Stored data entries:

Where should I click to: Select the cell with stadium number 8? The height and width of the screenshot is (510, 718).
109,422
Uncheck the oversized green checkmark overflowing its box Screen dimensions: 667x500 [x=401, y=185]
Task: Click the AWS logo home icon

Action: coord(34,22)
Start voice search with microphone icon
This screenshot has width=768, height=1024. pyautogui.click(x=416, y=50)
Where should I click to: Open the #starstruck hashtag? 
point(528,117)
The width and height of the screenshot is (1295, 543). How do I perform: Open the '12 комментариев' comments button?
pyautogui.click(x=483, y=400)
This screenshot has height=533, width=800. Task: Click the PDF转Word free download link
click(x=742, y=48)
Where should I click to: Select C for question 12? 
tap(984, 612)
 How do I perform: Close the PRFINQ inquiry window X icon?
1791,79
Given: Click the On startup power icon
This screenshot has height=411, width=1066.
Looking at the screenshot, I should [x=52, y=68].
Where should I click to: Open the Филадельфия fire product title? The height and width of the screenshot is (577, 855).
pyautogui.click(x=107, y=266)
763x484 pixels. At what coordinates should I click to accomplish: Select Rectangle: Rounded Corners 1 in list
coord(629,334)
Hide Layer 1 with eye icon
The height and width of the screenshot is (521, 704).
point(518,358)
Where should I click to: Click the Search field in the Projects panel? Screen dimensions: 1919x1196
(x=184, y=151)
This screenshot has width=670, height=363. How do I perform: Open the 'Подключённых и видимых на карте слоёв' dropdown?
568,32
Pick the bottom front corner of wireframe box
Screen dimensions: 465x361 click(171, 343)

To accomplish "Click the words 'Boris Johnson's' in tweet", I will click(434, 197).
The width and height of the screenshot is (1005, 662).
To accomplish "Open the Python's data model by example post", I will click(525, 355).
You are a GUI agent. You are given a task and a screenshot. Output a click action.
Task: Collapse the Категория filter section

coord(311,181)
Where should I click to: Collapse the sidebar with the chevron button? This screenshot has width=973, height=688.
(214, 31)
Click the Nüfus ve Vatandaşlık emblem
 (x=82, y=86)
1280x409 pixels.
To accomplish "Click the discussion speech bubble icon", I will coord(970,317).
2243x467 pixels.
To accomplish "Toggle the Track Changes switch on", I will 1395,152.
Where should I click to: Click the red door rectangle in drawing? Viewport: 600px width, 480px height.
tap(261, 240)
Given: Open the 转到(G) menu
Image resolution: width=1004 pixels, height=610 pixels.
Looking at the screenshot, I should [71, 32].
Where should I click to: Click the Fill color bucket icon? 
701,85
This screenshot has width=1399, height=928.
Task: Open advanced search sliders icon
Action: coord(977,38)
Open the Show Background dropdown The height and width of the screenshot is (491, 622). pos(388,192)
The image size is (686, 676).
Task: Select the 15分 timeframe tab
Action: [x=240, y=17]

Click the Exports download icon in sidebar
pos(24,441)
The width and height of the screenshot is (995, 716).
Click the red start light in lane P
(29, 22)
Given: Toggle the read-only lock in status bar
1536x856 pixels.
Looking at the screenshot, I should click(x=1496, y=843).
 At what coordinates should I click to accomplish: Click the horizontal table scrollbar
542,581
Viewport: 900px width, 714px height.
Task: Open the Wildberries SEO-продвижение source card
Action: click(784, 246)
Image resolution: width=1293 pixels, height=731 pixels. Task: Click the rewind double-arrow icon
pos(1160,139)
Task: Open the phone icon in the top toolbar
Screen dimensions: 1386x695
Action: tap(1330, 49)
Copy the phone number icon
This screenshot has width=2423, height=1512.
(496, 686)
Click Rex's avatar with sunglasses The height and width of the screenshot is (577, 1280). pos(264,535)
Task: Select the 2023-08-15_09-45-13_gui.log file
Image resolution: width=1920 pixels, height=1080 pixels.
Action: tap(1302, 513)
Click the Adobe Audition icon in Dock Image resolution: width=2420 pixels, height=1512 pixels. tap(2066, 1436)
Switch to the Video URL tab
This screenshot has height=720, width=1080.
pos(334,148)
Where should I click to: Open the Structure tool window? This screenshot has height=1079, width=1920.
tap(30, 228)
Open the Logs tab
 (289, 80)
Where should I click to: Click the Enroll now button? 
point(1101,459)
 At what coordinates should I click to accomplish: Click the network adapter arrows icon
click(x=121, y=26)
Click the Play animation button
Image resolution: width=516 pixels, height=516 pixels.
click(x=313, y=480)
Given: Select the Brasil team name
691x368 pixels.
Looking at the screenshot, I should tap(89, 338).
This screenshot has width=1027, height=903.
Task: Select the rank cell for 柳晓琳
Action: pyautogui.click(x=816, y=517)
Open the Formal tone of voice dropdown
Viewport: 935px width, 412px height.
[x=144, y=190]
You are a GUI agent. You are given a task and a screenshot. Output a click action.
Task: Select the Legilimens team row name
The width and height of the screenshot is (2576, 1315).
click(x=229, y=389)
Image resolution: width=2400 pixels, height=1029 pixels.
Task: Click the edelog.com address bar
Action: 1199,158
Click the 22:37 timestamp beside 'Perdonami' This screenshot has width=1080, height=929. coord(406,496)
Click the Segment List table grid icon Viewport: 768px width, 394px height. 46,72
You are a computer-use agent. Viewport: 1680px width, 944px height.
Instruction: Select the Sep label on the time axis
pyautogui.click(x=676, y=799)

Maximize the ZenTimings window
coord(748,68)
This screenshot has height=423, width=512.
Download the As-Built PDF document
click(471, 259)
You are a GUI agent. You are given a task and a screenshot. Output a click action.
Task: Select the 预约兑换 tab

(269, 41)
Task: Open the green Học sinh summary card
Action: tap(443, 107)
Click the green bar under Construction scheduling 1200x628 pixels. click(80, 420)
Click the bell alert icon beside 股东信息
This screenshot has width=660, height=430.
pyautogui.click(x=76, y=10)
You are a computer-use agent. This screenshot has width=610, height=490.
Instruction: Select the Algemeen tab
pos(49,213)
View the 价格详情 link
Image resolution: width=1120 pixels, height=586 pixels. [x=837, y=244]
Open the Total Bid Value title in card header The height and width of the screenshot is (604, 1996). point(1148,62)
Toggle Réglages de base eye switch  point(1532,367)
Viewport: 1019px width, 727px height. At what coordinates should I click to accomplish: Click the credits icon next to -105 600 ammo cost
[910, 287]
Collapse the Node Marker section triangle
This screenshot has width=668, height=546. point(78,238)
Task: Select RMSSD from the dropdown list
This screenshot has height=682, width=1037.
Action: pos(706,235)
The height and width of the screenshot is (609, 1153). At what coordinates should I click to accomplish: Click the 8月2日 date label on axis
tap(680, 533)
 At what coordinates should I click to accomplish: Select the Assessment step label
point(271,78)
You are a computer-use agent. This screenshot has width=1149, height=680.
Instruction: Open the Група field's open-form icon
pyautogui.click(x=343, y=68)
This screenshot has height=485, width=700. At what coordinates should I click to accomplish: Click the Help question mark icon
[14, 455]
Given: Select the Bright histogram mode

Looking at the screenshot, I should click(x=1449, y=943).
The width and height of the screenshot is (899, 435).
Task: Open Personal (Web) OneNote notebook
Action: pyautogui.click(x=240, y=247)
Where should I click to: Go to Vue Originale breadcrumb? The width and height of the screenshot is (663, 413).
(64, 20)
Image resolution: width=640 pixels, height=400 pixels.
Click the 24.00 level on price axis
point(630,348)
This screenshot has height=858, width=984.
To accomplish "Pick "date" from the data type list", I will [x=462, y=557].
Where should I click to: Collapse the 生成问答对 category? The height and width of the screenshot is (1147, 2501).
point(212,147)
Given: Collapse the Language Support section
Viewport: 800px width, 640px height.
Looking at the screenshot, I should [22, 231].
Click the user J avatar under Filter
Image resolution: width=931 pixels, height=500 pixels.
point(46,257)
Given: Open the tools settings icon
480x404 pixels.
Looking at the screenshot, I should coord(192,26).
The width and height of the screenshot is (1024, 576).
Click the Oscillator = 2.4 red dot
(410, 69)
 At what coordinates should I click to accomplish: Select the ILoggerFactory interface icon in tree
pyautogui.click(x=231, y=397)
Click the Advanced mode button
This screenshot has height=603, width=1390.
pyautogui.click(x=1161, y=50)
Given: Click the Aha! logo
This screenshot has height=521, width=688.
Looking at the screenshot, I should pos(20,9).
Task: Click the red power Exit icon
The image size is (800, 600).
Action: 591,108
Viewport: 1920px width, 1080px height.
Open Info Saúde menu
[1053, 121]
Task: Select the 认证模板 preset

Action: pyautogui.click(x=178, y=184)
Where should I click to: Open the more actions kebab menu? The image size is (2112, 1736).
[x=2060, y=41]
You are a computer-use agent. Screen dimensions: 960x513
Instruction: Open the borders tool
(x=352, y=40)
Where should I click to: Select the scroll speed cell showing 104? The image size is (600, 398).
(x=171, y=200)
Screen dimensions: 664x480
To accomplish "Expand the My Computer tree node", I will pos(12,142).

_What is required_
Can you collect every line of the items above that contains the word "question"? Copy each such line in full, and treat case as significant.

_Solution to this exercise_
Where should I click to: Select C for question 12? 
This screenshot has height=485, width=700. At what coordinates should I click to accomplish: Click the Help question mark icon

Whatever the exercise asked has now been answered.